[Pixel coordinate grounding data]
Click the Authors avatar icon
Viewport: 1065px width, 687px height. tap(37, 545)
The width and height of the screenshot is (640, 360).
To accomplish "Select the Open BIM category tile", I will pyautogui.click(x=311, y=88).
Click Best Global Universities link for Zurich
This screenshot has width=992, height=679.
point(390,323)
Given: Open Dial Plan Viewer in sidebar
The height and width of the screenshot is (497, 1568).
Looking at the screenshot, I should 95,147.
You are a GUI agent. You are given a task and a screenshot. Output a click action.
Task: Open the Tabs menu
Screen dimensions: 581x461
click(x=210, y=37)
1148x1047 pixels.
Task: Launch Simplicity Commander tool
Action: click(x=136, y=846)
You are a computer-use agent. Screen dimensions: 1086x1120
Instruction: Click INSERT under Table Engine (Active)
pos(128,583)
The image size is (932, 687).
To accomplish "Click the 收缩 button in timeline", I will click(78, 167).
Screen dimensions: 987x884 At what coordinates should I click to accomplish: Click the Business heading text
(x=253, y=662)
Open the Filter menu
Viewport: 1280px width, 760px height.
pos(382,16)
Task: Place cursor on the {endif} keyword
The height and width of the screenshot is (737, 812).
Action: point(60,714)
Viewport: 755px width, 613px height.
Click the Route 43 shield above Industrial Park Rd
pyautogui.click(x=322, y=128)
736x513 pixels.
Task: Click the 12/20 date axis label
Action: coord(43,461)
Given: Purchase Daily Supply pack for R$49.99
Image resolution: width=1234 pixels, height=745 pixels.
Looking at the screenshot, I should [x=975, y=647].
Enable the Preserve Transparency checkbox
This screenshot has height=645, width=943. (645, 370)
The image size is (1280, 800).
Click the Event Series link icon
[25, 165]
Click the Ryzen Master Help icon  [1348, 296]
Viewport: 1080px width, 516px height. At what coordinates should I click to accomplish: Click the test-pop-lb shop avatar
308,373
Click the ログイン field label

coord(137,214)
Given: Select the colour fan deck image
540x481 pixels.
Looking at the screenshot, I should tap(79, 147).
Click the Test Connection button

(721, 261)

◆ THE TASK:
Go back to the data above and please quote exactly, and only, the lines from the line with "Click the ログイン field label" through its last line.

◆ TASK OUTPUT:
Click the ログイン field label

coord(137,214)
Given: Select the colour fan deck image
540x481 pixels.
Looking at the screenshot, I should tap(79, 147).
Click the Test Connection button

(721, 261)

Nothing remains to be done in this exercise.